Conflict Minerals

Policy for the Conflict Minerals Issue

In the Democratic Republic of the Congo (DRC), the environmental destruction and inhumane acts against local residents perpetrated by armed anti-government militia forces have become a major international issue.

Minerals such as tantalum, tin, tungsten and gold mined illegally in the DRC and adjoining countries have become a source of financing for the armed anti-government militias, and hence, these minerals are called "conflict minerals." With the establishment of the conflict minerals provision of the Dodd-Frank Wall Street Reform and Consumer Protection Act in the US in July 2010 and the declaration of the Due Diligence Guidance for Responsible Supply Chains of Minerals from Conflict-Affected and High-Risk Areas by the OECD, companies that use these minerals for the manufacture or functionality of their products are being strongly urged to conduct their activities appropriately, in an effort to cut off funding to such armed forces.

As a member of the global community, Dynabook is conducting appropriate measures guided by the basic policy outlined below.

For the purpose of not being complicit in the human rights abuses and environmental disruptions, etc. associated with conflicts in the Democratic Republic of the Congo, any raw materials, parts, products, etc. which include any conflict minerals mined illegally in the Democratic Republic of the Congo or in an adjoining country shall neither be procured nor used. In addition, appropriate measures, etc. to that effect shall be taken.

In order to ensure compliance with this Policy, Dynabook requires our suppliers to source materials from smelters determined to be conflict-free under the Conflict-Free Smelter Program (CFSP), established by the Conflict-Free Sourcing Initiative (CFSI), or other equivalent mechanisms.

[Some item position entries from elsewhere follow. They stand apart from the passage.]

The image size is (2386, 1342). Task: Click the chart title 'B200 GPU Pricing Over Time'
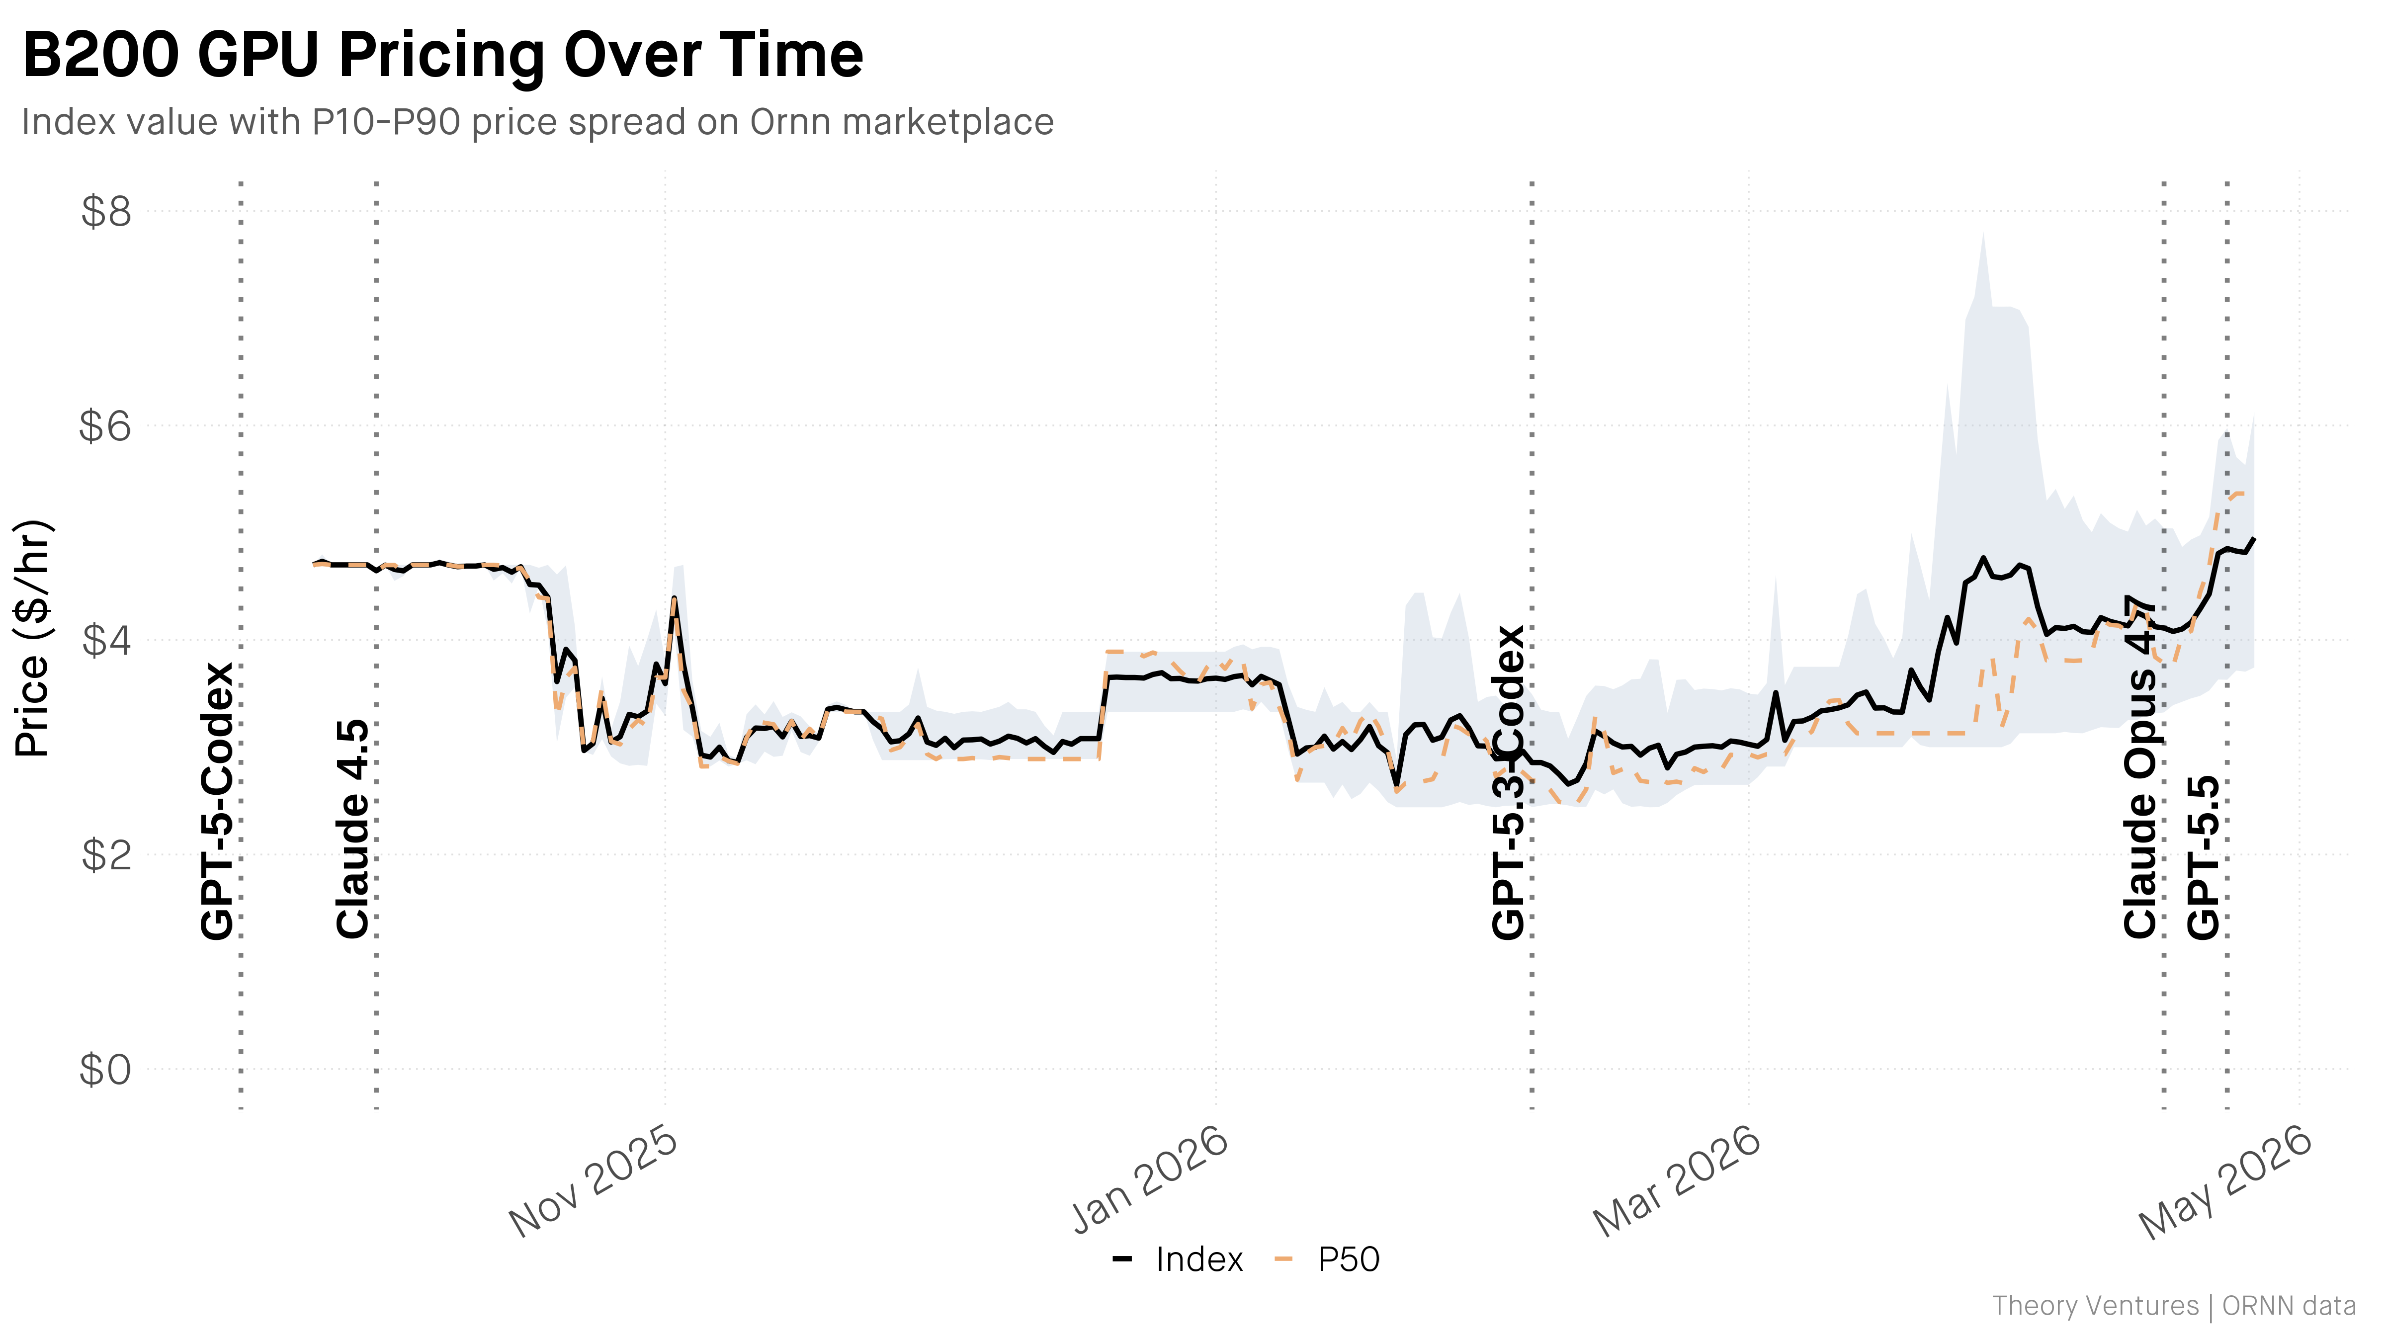tap(443, 56)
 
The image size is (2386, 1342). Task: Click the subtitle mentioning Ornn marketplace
tap(537, 122)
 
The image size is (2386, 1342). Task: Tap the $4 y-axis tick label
tap(106, 640)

In addition, Dynabook conducts appropriate measures with the OECD Due Diligence Guidance for Responsible Supply Chains of Minerals from Conflict-Affected and High-Risk Areas or other internationally-recognized due diligence framework.

Addressing the Conflict Minerals Issue

Dynabook Inc. and its subsidiaries developed and implemented a policy prohibiting use of tin, coltan, wolframite, tantalum, tungsten, and gold, whose extraction or trade supports conflict in the Democratic Republic of Congo or adjoining countries, and/or contributes to inhumane treatment, including human trafficking, slavery, forced labor, child labor, torture and war crimes in the region.

  • We follow the OECD Due Diligence Guidance for Responsible Supply Chans from Conflict-Affected and High Risk Areas to investigate our supply chain and engage with suppliers.
  • We identify the factual circumstances involved in the extraction, transport, handling, process, smelting refining and alloying, manufacturing or selling of products that contains minerals originating from conflict-affected and high-risk areas.
  • We expect our suppliers to have policies and due diligence practices in place to assure that products and components supplied to Dynabook Inc. are not sourced from conflict mines.
  • We identify and assess any actual or potential risk by evaluating the factual circumstances against standards set out in the company's policy for the Conflict Minerals Issue.
  • We prevent or mitigate the identified risks by adopting and implementing a risk management plan. These may result in a decision to temporarily suspend trade through the course of risk mitigation process, or disengage with a supplier.
  • We participate and support Responsible Minerals Assurance Process (RMAP). The RMAP program allows Dynabook Inc. to use only conflict-free compliant smelters.
  • We request our suppliers to provide us, due diligence information on the sourcing of the tin, tantalum, tungsten and gold in our supply chain.

We conduct conflict minerals survey for our supply chain as part of its due diligence using the Conflict Minerals Reporting Template (CMRT) developed by RMI (Reasonable Materials Initiative).